Aldo Romano, Il Cammino

 
[…] Destiné à devenir maçon comme son père, Aldo Romano devient batteur de jazz un peu par hasard mais surtout pour échapper à la vie toute tracée de ces générations d’ouvriers italiens émigrés en France entre les deux guerres. Très jeune, Aldo Romano fréquente assidument un club de jazz de la rive gauche ; « Le Chat qui pèche » où se retrouvent toutes les grandes figures de la musique Afro Américaine de passage à Paris.

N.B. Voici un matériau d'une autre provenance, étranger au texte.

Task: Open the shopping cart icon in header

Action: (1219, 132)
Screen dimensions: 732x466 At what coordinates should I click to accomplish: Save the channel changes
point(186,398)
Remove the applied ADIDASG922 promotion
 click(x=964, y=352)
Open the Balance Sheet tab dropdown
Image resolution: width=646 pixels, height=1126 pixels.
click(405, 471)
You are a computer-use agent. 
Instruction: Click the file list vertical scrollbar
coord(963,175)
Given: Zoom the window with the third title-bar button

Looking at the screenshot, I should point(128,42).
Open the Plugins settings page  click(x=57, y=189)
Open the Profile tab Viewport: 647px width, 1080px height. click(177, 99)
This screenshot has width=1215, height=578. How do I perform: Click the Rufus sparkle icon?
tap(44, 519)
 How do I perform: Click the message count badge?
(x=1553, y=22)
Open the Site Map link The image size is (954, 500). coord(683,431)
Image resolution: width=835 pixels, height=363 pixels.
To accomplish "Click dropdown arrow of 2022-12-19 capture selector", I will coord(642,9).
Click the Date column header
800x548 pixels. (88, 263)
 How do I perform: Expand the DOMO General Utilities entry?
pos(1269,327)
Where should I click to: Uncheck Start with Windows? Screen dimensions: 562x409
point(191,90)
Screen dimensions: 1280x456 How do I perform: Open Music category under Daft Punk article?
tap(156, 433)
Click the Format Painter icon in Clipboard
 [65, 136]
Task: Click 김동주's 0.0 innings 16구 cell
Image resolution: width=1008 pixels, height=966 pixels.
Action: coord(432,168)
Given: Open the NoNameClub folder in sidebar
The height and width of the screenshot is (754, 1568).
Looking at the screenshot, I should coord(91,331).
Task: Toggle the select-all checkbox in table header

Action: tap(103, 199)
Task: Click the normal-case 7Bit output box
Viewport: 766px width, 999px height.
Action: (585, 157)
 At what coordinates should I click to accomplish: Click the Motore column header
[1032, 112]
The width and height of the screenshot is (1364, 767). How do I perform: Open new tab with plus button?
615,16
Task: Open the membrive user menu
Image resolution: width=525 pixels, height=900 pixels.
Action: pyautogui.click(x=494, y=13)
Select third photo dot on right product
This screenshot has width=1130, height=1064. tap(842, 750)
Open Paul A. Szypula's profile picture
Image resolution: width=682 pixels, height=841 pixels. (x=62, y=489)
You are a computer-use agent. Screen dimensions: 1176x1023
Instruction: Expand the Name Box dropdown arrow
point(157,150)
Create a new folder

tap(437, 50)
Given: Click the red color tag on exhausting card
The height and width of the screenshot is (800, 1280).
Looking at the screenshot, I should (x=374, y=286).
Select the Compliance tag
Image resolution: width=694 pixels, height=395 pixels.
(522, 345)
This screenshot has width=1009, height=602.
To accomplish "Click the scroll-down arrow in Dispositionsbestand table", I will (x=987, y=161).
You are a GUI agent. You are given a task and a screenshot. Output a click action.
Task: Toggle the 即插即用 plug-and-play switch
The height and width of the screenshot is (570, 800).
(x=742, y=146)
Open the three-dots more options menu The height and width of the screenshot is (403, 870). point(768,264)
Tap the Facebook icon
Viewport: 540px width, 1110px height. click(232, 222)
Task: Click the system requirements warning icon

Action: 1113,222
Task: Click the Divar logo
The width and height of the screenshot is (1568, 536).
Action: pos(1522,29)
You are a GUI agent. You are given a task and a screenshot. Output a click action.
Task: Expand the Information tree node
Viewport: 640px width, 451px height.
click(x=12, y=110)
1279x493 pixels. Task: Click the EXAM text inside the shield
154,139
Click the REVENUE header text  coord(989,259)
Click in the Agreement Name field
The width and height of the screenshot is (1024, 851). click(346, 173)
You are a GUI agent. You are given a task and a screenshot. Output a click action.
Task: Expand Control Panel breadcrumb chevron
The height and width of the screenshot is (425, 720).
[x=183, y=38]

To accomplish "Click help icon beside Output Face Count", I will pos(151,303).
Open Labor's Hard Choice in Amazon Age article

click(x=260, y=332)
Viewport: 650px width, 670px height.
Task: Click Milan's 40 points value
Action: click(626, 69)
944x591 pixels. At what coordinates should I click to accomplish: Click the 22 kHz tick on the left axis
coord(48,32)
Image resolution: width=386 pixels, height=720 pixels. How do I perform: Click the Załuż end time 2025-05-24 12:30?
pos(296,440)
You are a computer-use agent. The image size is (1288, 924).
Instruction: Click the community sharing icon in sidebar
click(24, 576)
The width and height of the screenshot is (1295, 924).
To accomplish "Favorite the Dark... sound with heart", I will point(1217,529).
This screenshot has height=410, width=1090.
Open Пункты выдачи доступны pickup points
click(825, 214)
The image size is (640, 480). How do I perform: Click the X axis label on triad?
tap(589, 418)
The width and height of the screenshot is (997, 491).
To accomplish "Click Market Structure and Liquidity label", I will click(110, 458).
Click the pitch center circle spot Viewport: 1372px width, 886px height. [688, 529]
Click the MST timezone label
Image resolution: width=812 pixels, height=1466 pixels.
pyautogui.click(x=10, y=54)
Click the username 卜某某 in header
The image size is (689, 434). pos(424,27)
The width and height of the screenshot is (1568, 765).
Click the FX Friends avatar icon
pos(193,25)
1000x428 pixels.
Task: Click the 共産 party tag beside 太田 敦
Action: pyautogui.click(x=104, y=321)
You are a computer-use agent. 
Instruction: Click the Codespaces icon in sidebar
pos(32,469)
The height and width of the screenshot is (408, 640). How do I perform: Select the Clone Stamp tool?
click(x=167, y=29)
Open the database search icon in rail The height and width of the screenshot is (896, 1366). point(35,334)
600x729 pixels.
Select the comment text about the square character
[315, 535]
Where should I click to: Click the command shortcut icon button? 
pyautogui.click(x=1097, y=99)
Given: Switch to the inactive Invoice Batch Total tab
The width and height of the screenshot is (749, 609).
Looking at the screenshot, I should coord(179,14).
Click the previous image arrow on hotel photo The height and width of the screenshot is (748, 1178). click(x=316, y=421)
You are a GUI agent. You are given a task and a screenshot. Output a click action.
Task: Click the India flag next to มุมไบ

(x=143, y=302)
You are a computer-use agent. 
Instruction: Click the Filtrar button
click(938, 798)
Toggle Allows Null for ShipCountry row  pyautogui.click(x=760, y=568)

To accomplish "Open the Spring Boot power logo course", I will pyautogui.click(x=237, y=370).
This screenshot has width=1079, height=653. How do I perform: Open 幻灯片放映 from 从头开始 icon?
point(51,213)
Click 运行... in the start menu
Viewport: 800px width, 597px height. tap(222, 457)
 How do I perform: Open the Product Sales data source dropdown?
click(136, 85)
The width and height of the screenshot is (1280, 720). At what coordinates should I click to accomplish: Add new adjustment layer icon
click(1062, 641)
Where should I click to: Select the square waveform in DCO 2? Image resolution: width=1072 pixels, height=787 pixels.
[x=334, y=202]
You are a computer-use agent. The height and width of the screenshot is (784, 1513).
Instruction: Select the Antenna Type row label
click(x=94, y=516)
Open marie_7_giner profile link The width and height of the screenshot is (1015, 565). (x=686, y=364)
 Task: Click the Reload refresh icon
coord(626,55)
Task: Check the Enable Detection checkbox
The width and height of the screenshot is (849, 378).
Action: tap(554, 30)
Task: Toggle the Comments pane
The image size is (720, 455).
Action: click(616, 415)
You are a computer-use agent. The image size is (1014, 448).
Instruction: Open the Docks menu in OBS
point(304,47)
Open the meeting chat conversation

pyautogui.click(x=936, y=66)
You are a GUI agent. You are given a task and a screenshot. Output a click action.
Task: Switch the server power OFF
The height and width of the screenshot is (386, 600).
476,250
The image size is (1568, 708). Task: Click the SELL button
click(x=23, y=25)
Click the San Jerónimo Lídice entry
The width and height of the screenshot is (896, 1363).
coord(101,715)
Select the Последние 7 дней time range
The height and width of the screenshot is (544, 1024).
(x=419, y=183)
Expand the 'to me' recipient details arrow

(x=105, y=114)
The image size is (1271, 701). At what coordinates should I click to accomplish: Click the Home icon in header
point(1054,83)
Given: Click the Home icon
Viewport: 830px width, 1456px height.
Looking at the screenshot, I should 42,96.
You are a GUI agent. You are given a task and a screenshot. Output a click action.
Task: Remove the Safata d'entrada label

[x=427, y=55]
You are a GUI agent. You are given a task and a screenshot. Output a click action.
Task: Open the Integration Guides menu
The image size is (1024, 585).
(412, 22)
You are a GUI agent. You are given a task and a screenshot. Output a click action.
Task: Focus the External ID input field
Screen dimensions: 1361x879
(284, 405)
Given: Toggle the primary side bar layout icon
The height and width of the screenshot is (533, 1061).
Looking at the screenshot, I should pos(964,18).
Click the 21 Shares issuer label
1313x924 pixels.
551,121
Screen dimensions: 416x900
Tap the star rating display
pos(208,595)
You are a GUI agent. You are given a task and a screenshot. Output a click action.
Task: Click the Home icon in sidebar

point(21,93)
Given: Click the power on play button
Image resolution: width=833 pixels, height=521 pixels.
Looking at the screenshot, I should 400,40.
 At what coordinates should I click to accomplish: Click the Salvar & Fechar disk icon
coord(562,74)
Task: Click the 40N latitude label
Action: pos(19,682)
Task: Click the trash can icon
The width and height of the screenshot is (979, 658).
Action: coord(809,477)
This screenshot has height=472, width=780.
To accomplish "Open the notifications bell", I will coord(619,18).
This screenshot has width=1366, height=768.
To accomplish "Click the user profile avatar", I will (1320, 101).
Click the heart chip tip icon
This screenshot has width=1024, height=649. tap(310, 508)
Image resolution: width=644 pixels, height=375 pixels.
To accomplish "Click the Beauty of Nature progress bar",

Entre deux sets il remplace le batteur attitré du club et très vite accompagne Don Cherry, Keith Jarett, Jacky McLean, Chet Baker et d’autres grands « brûleurs ». Autodidacte complet, Aldo n’a eu de cesse de participer à toutes les aventures innovantes du jazz en France en révélant entre autre le pianiste Michel Petrucciani et ces dernières années, en intégrant dans ses propres formations les étoiles montantes comme Baptiste Trotignon, Stefano Di Battista ou le jeune guitariste Brésilien Nelson Veras.[…]

Au bout de ces quelques jours passés avec Aldo, à entendre se raconter par sa bouche l’histoire intime du jazz de ces cinquante dernières années, s’est imposée l’idée que le moment était venu, plus de 30 ans après notre première rencontre, de faire un film sur lui.